Climbing Family Trees: My Restless Quest To Find Some Rest by Diane Sanfilippo

Climbing Family Trees

More great stories, poems, and helpful hints about genealogy and searching for your family's roots from the twin authors of "Climbing Family Trees: Whispers In The Leaves"

Wednesday, November 02, 2005

My Restless Quest To Find Some Rest by Diane Sanfilippo

“My Restless Quest to Find Some Rest”
Diane Sanfilippo
When I first began my search, I had nothing more than a few sheets of badly worn paper where my grandmother had written down her family tree. There was not much order to any of her scribbling, just names and dates that were left for me to piece together. Who went with whom, why and how? I never dreamt when I bought our first computer there were so many people like me who have an untiring interest in our country’s great heritage. I am fascinated by those whose blood, toil, tears, and longing to be free created our great country. Little did I know a vast expansion was looming for family researchers as ‘genealogy’ became more and more popular with the masses.

It did not take me long to organize names and dates on my primary families, but documentation took a much longer time. Were it not for the tireless volunteers on the free GenWeb project and those who monitor the name and place lists, I would never have completed my search for my elusive McDonald family. If you think about it, the records they have transcribed, the census, tax lists, veterans' lists, and so much more, make our own research so much easier, particularly if the ancestor is in another state. My own journey was paved with good deeds from kind friends, who included information about my great grandfather David's record of service! I think I now know him as much as my own family, having spent years searching for him. This journey first led me to the Banks County, Georgia, GenWeb site, where I made two, hopefully lifelong, friends.

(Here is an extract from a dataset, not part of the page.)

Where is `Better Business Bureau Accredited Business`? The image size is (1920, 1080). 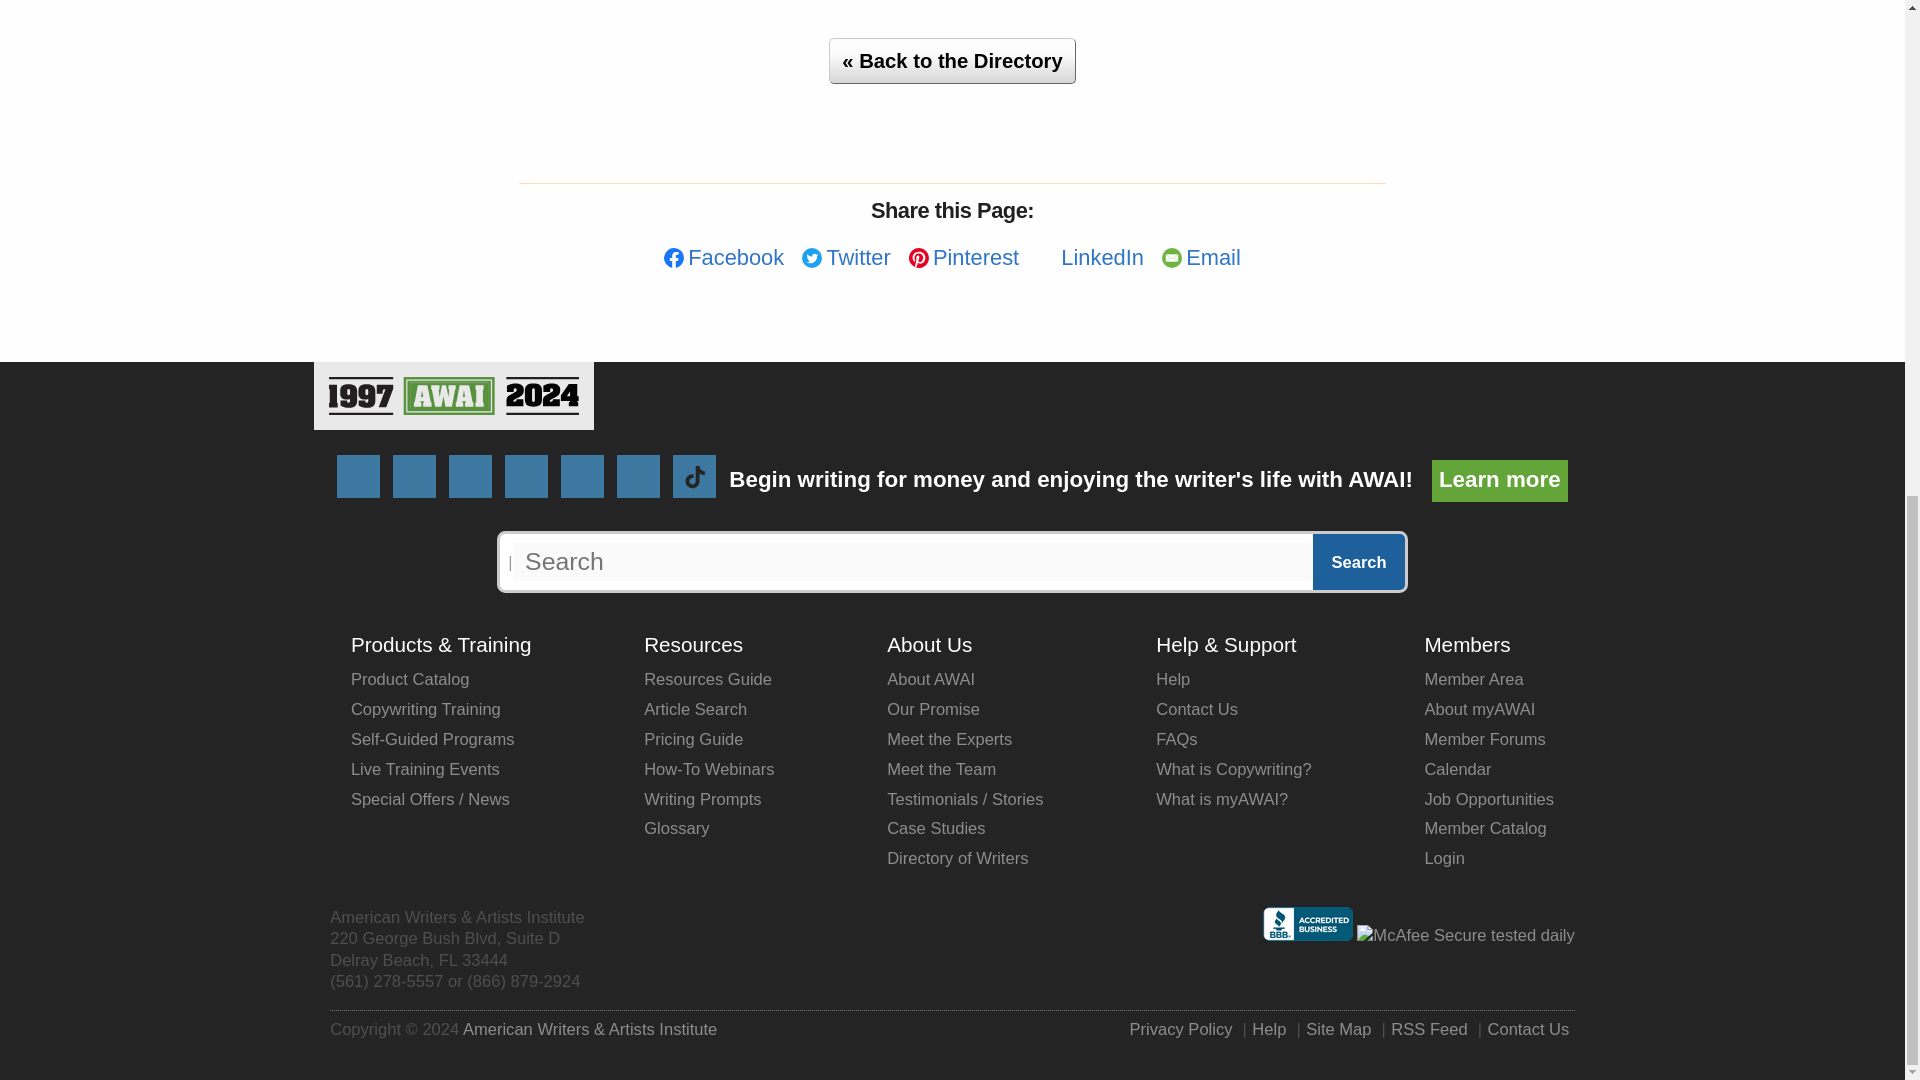
Better Business Bureau Accredited Business is located at coordinates (1308, 924). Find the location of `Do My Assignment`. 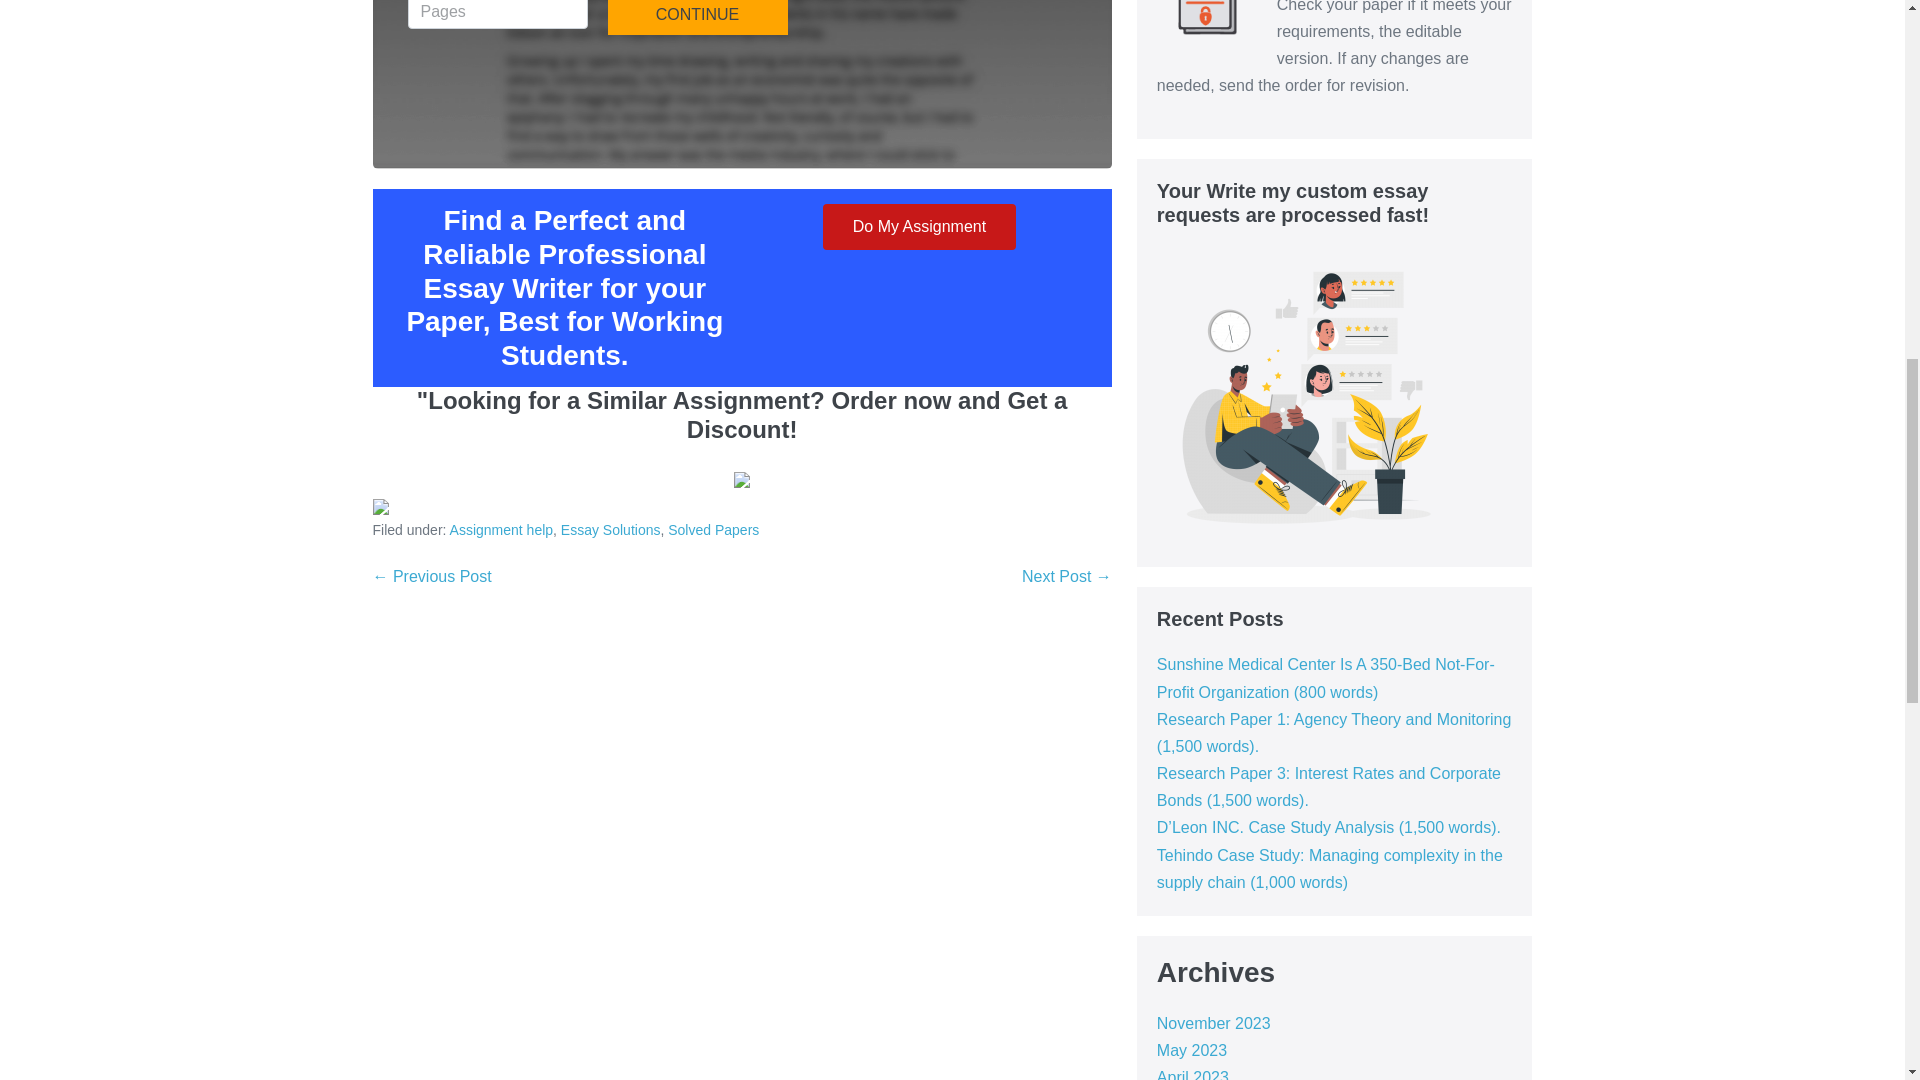

Do My Assignment is located at coordinates (919, 226).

David fought through the Shenandoah campaign, the Battle of Williamsburg, and several other conflicts. He died alone, his family far away in Georgia. Since his death came in the middle of the Peninsula Campaign, he was buried in a common trench, in a plain pine box, three soldiers to a grave. There he lay for almost 150 years without kith or kin knowing what had become of him.

It was on the Oakwood Cemetery's website that I found him. I was incredulous that he should be buried so near my own home. After all the years of searching, his grave was within driving distance! I would not be satisfied until my husband drove me there. On a warm late winter day since we were ‘in the neighborhood’, we drove to Oakwood. I have to admit I was pretty upset by my first glimpse of the flat, bare land, covered with new graves, not to mention the area of town. However, the manager of the cemetery soothed me a bit by telling me that what I was seeing was the ‘new’ cemetery, and the Confederate soldiers were in the ‘old’ section.

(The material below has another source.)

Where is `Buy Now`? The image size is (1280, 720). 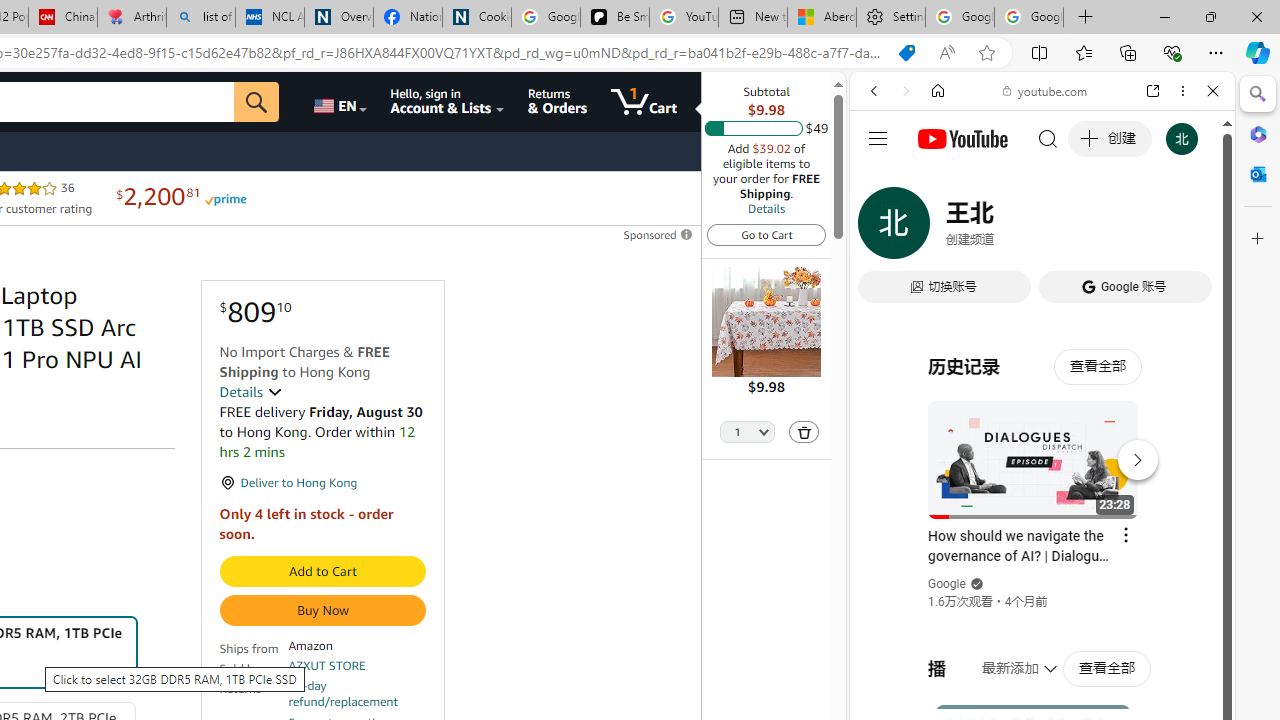
Buy Now is located at coordinates (322, 610).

We followed him as he drove, down the main road past the office, then down a hill and over an old stone bridge with trees lining both sides of the road. Directly in front of us were narrow concrete steps, set into the steep hill, leading the way from the cool of the trees to old ornate tombstones, basking in the sun. As the road divided, we continued to follow our guide’s lead. My husband turned right and began a slow ascent of the hill. Once out of the trees and again on a straight road, the tidiness of the grounds without the red mud of recent graves and ornate funeral offerings gave the impression of dignity and age, and harkened back to a time long ago. Soon, Ricky’s truck stopped in front of what looked like a National Military Cemetery with square stones set in direct line with one another.

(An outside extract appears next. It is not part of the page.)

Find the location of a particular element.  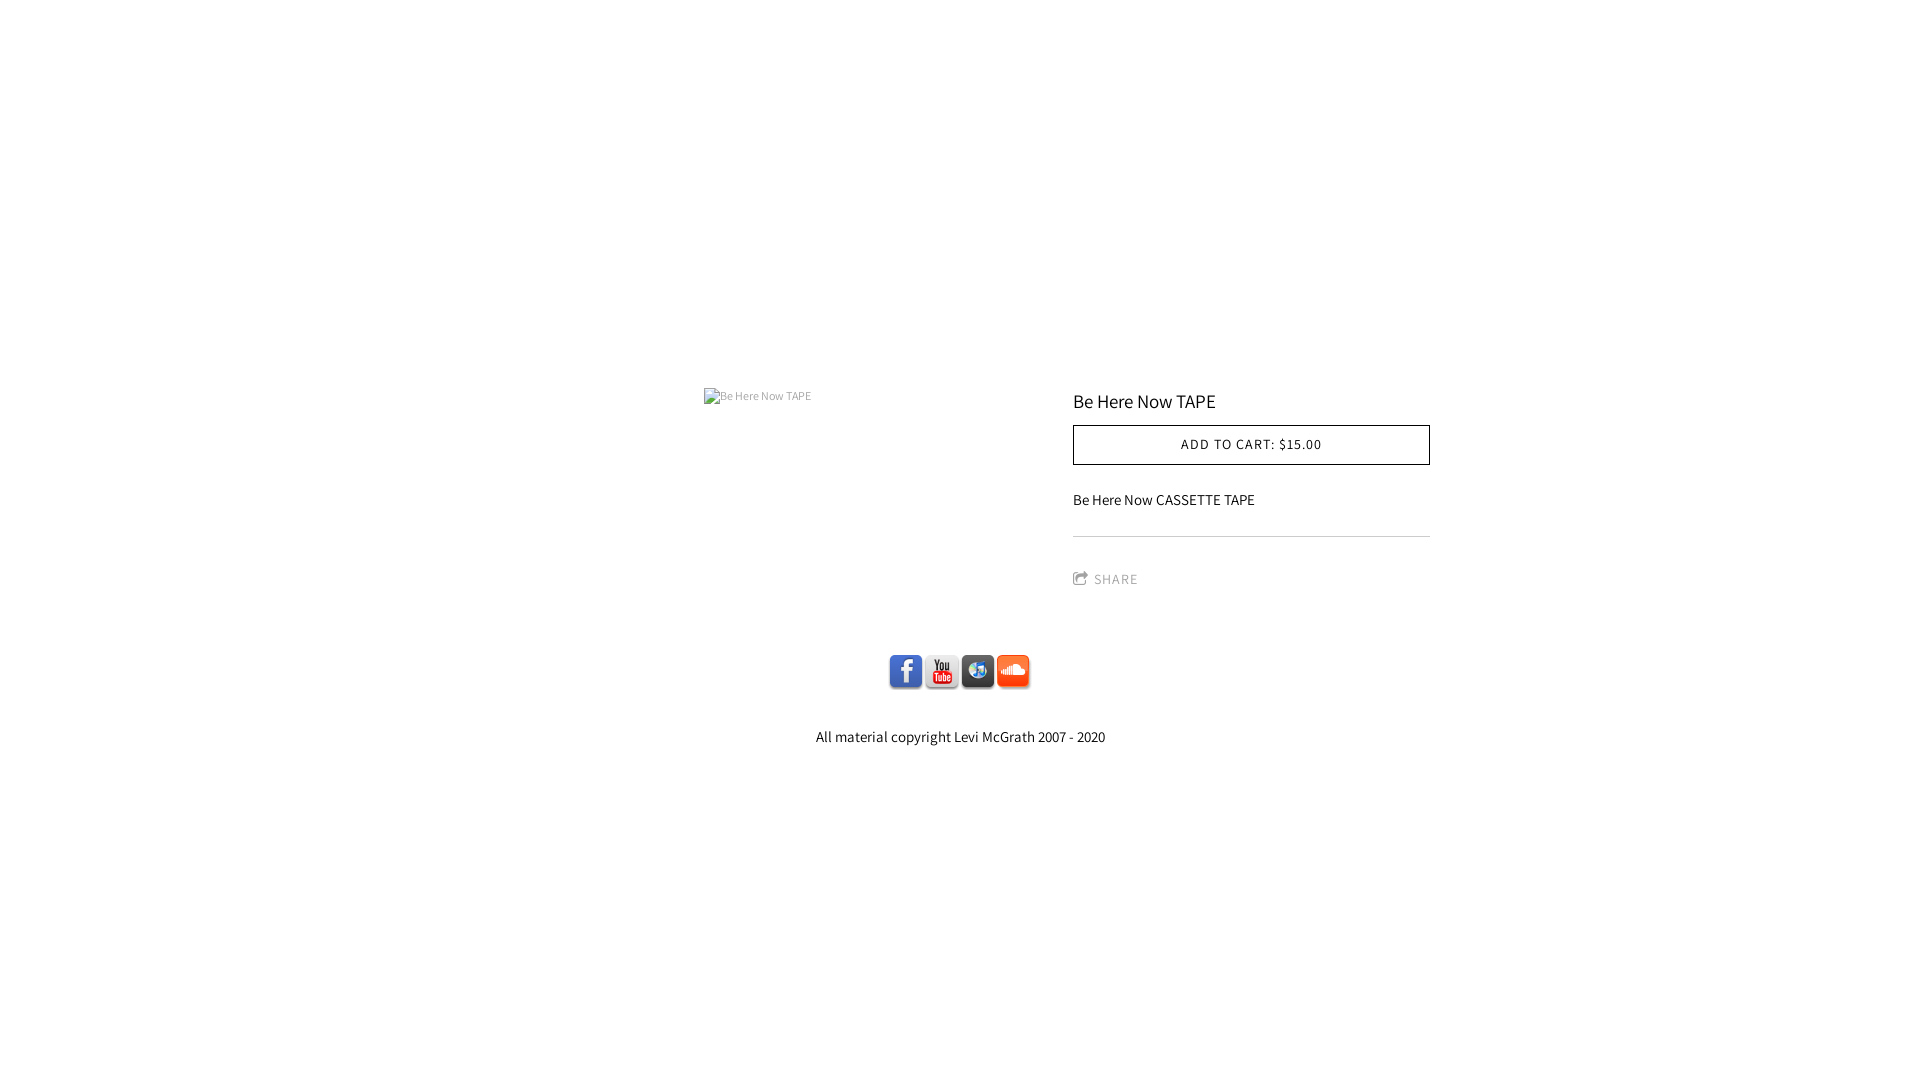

Our guide counted off the rows, then walked down three stones and said, “Here is your David McDonald from Georgia.” At once satisfied that, indeed, this was his resting place, a feeling of peace overwhelmed me as I stood by the unmarked grave. I knew I could not leave it this way. I had to let the world know that David McDonald, Pvt., Troup’s Artillery, Georgia Volunteers, Confederate States of America, an old man who died in a young man’s war lay under the green grass that covered hundreds of graves, most unmarked like his.
When I first found him, my thought was to move his bones back the McDonald Cemetery with his father in Georgia. However, after my visit, and realizing how quiet and serene it is there, I was satisfied he is among his own. Besides, it would be a DNA nightmare to sort out the bones with three soldiers buried to a grave, the pine boxes now rotten with age, and didn’t want to be the one to disturb their rest.

It was in early spring, not long before Memorial Day we journeyed, once again, to Oakwood, this time to see our newly installed marker. This time we were able to find David’s grave without guidance and soon the gleam of new bronze marked the exact spot. Because there are none nearby, it served as a beacon.

I cannot describe the feelings that overwhelmed me, standing there by my great-great-great grandfather’s grave. I feel as if I know him now. It had been a long journey from the first glimpse of his daughter’s scribbled name. I did not even know he existed five years ago, but now he is family and he can rest in peace, knowing that everyone who visits here will see his name and know his sacrifice. Thus ends my quest for peace for an old soldier. “Day is done, gone the sun. Soldier rest."